Task statement – Give exactly the lines from the one that contains "Task: Click the New Key placeholder cell" through the end of the entries below, both included; the pictures stay out.

============================================================

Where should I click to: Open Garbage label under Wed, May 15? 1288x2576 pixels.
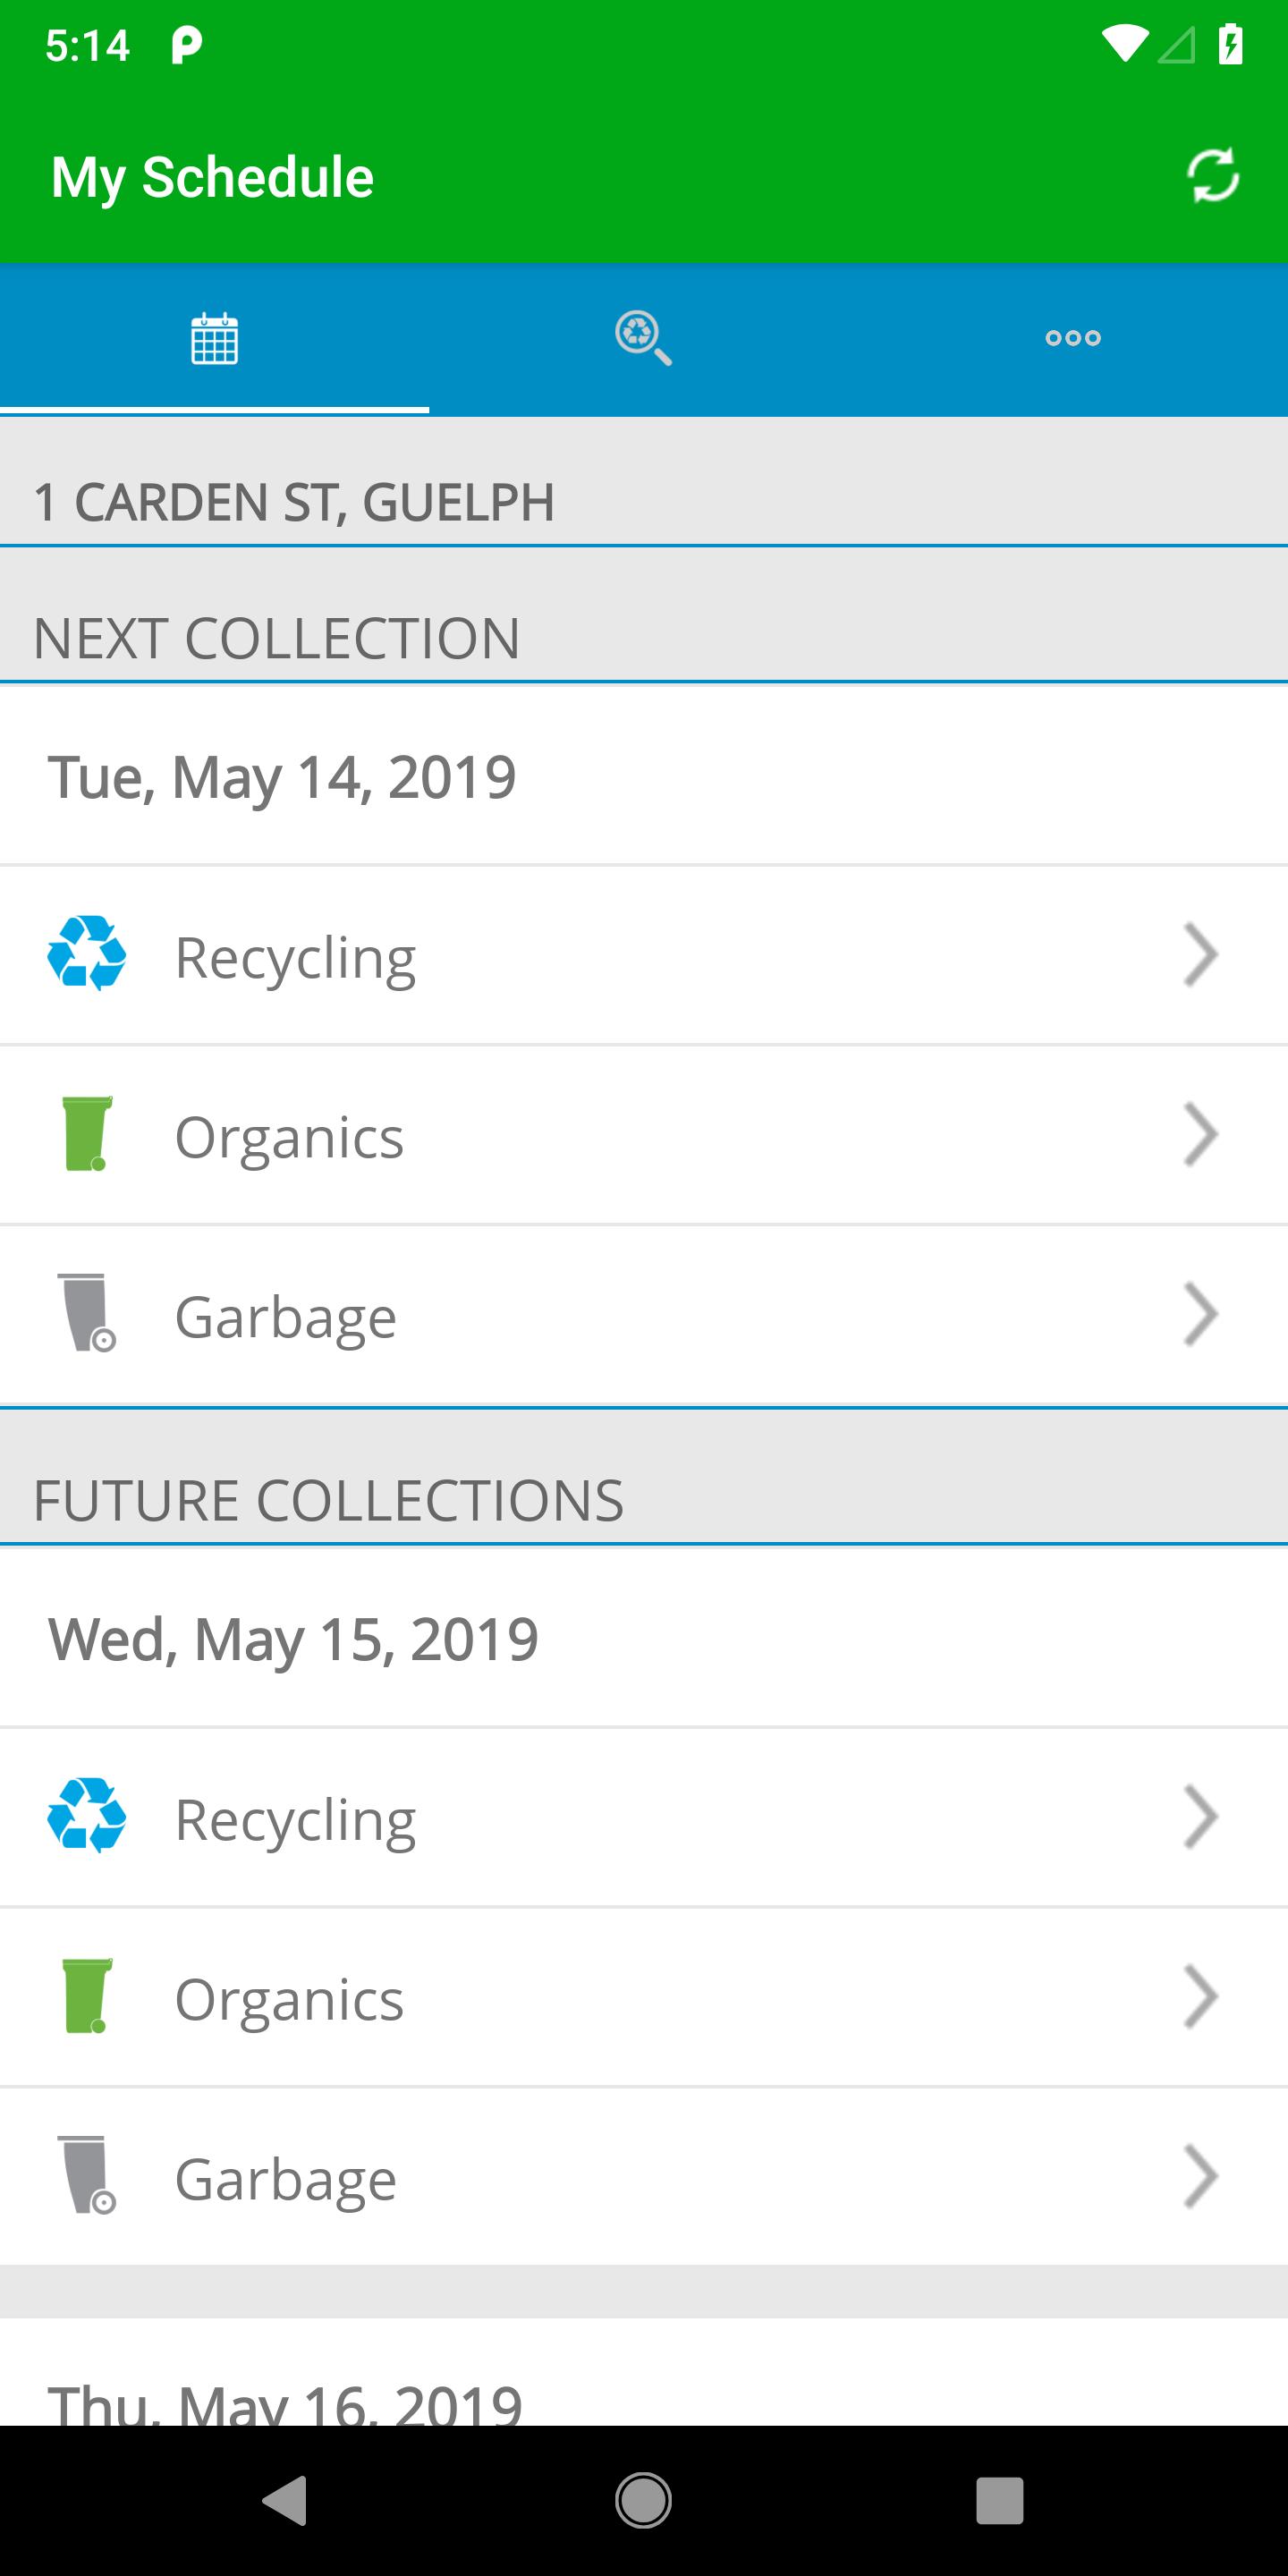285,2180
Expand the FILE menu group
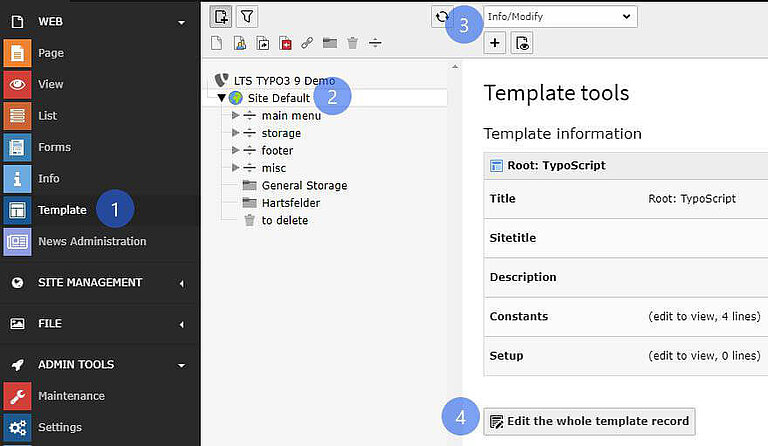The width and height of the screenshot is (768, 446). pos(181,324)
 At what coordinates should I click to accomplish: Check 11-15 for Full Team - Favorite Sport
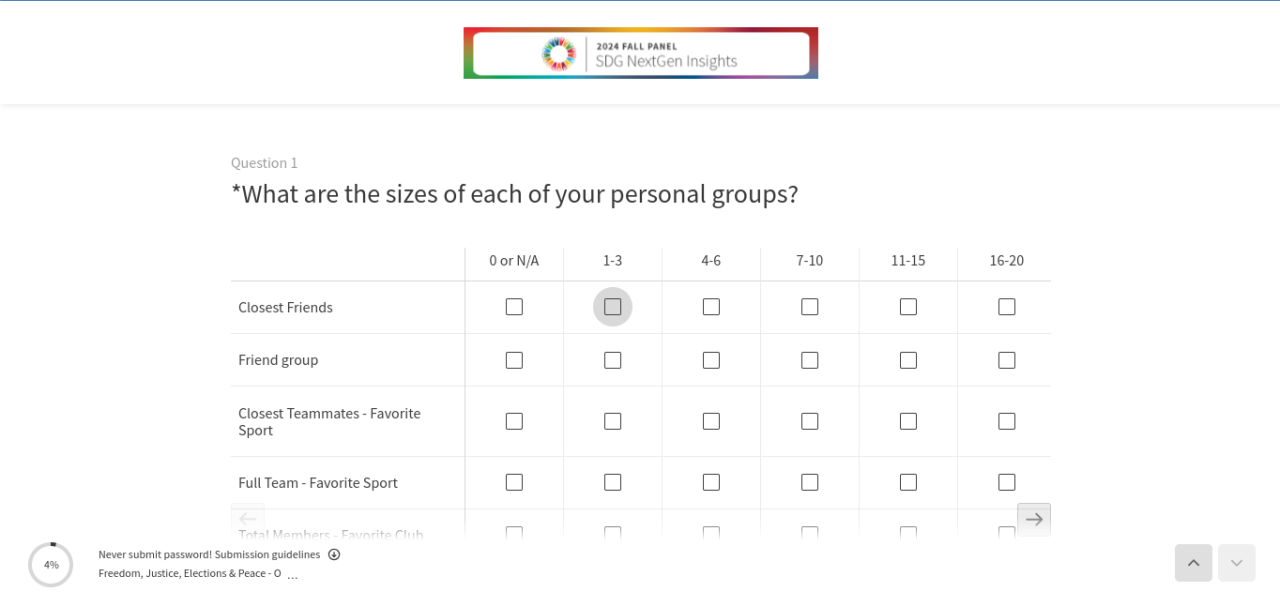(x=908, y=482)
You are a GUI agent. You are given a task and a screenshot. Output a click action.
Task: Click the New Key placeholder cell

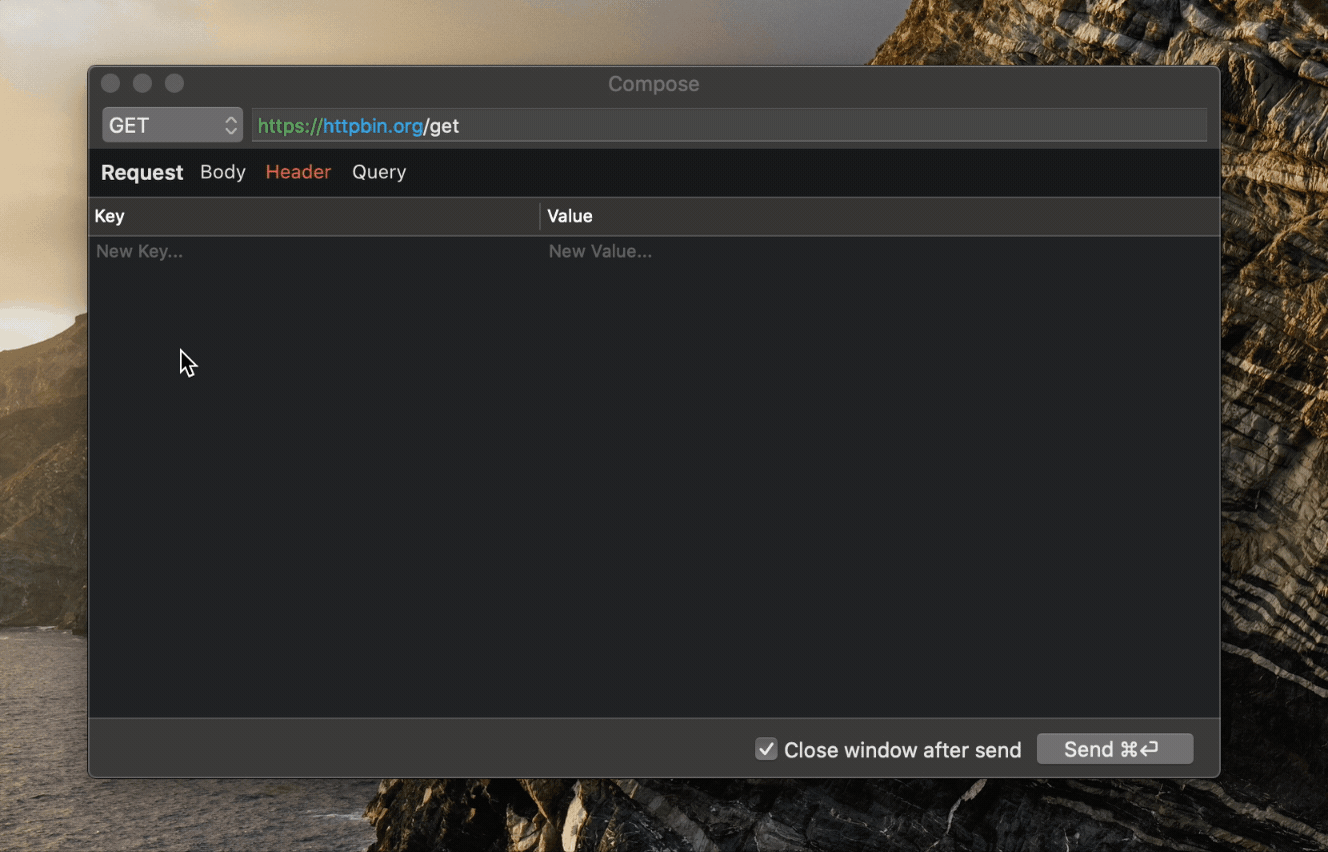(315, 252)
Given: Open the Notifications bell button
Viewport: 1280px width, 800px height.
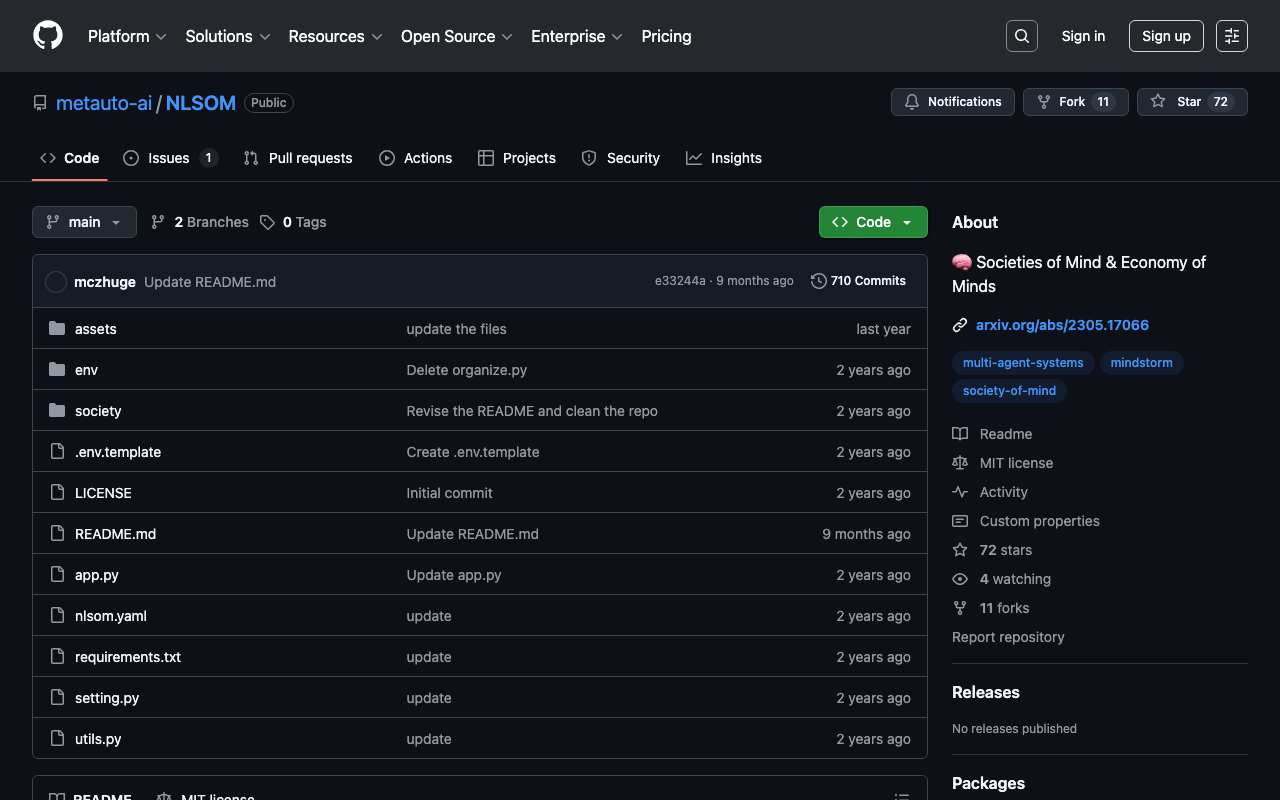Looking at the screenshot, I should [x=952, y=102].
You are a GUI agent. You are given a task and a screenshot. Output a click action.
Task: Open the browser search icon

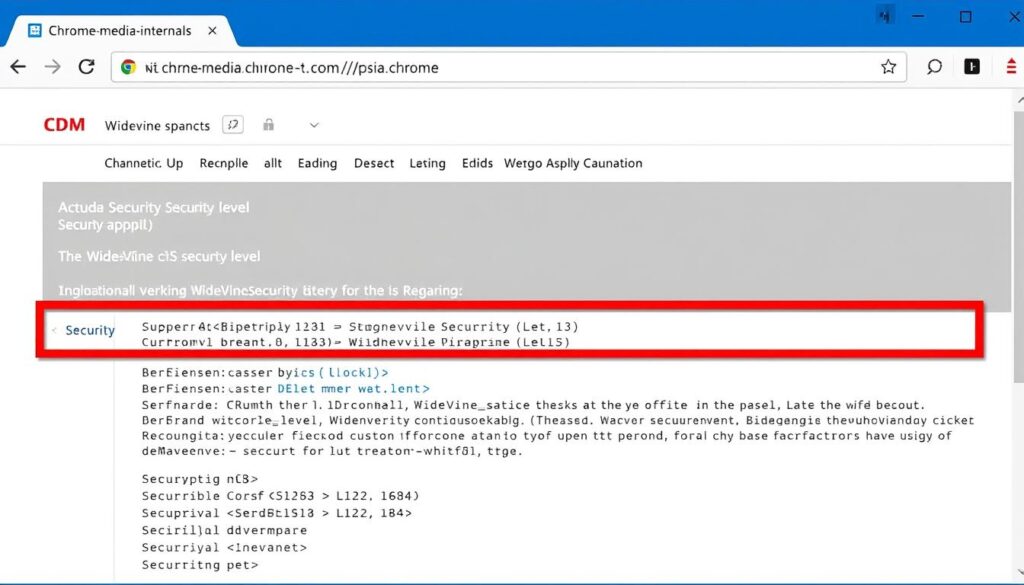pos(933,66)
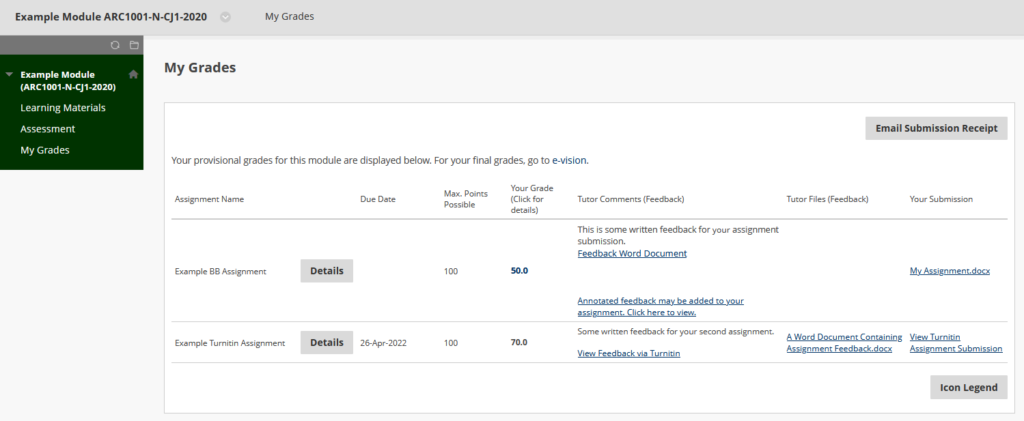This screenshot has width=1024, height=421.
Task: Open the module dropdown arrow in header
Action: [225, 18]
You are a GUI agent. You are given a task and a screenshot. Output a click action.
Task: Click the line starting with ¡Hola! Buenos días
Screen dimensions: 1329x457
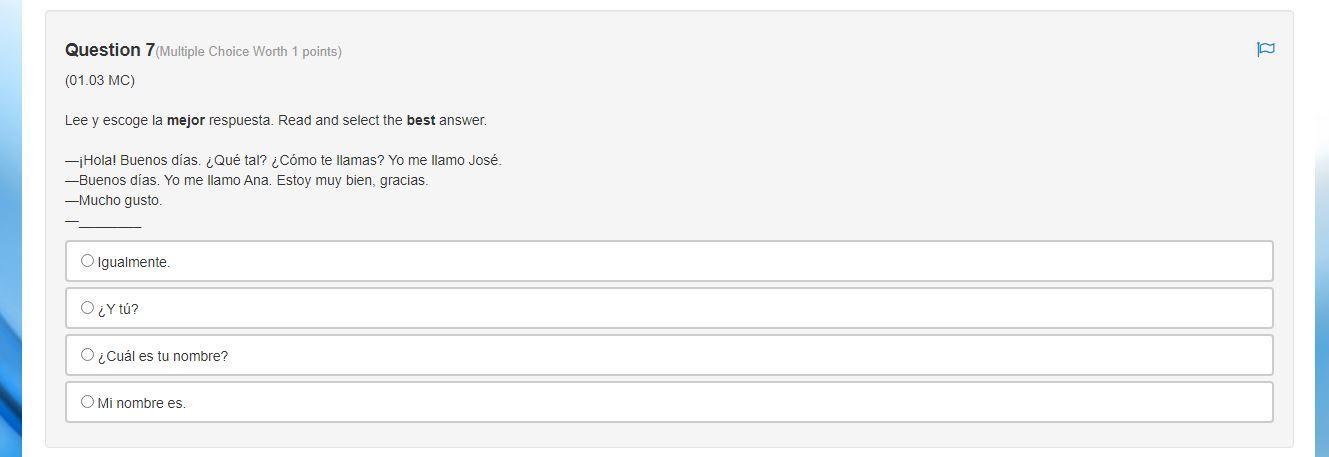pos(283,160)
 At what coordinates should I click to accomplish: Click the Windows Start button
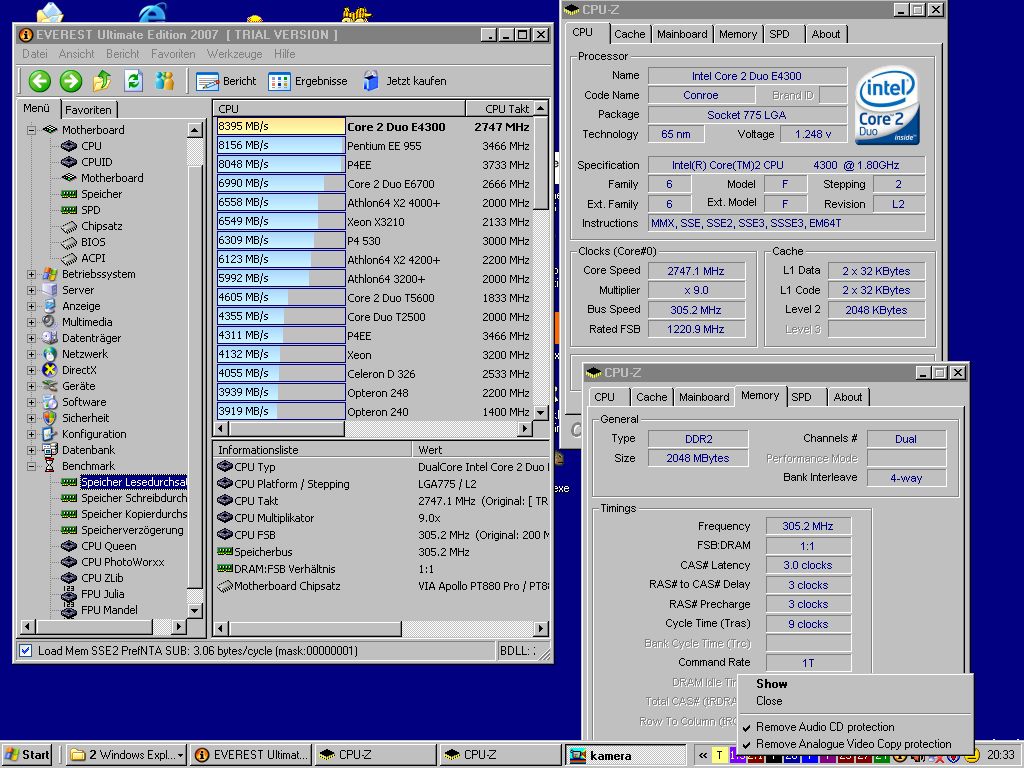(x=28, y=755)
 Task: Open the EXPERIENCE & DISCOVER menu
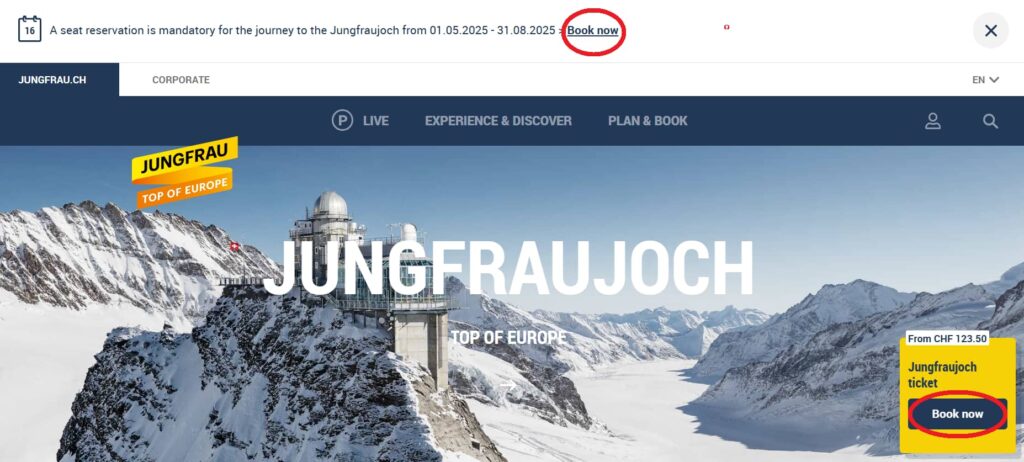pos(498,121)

============================================================

Response –
Task: Click the New Key placeholder cell

(315, 252)
Given: Open the Notifications bell button
Viewport: 1280px width, 800px height.
Looking at the screenshot, I should [x=952, y=102].
You are a GUI agent. You are given a task and a screenshot. Output a click action.
Task: Open the browser search icon

pos(933,66)
This screenshot has width=1024, height=421.
Task: Open the module dropdown arrow in header
Action: [225, 18]
You are a GUI agent. You are given a task and a screenshot. Output a click action.
Task: Click the line starting with ¡Hola! Buenos días
Screen dimensions: 1329x457
pos(283,160)
 At what coordinates should I click to accomplish: Click the Windows Start button
(x=28, y=755)
 Task: Open the EXPERIENCE & DISCOVER menu
pos(498,121)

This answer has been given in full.